Die Veröffentlichung solle die Transparenz zu den Ermittlungen sicherstellen: US-Demokraten haben erstmals Bilder von Jeffrey Epsteins Privatinsel publik gemacht. 14 Aufnahmen zeigen Räume der Villa Epsteins auf den US-Jungferninseln.
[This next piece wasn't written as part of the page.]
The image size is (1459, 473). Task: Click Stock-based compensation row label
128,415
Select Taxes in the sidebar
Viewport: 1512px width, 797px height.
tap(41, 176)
US-Demokraten veröffentlichen Aufnahmen von Epsteins Privatinsel

Die Demokraten im US-Repräsentantenhaus haben Videos und Bilder von der Privatinsel des verurteilten Sexualverbrechers Jeffrey Epstein (verlinkt auf https://www.welt.de/themen/jeffrey-epstein/) veröffentlicht. Die 14 Aufnahmen zeigen ein Schlafzimmer und andere Räume sowie leere Außenanlagen der Villa Epsteins auf den US-Jungferninseln. Die Veröffentlichung solle die öffentliche Transparenz zu den Ermittlungen sicherstellen, sagte der Obmann der Demokraten im einflussreichen Kongressausschuss für Aufsicht und Rechenschaft, Robert Garcia. Die Öffentlichkeit solle sich ein vollständiges Bild der Verbrechen Epsteins machen können. Der Kongress hatte die Regierung von Präsident Donald Trump (verlinkt auf https://www.welt.de/themen/donald-trump/) vor zwei Wochen verpflichtet, ihre Akten zum Fall Epstein zu veröffentlichen. Das Justizministerium hat dafür bis Mitte Dezember Zeit. Der in der Oberschicht bestens vernetzte Millionär Epstein war im August 2019 erhängt in seiner Gefängniszelle in New York gefunden worden – mehrere Wochen nachdem er unter dem Vorwurf des systematischen sexuellen Missbrauchs von Minderjährigen verhaftet worden war. Vor allem rechte Influencer und Verschwörungstheoretiker bezweifeln die Behördenangaben über einen Suizid Epsteins und vermuten, er sei getötet worden, um angebliche Machenschaften liberaler Eliten zu verschleiern. Trump, der ebenfalls zu Epsteins Bekannten gehörte, hatte im Wahlkampf die Freigabe der Akten in Aussicht gestellt, sträubte sich nach seiner Rückkehr ins Weiße Haus dann aber. Das brachte ihm auch Kritik aus der eigenen Partei ein. Schließlich vollzog der Präsident eine weitere Kehrtwende und empfahl seinen Parteikollegen, für das Gesetz zur Freigabe der Akten zu stimmen. Es erlaubt Schwärzungen zum Schutz von Epsteins Opfern und bei laufenden Bundesermittlungen, untersagt dem Ministerium jedoch, Informationen wegen „Peinlichkeit, Rufschädigung oder politischer Sensibilität“ zurückzuhalten. Trump hätte als Präsident viele Akten längst freiwillig veröffentlichen können.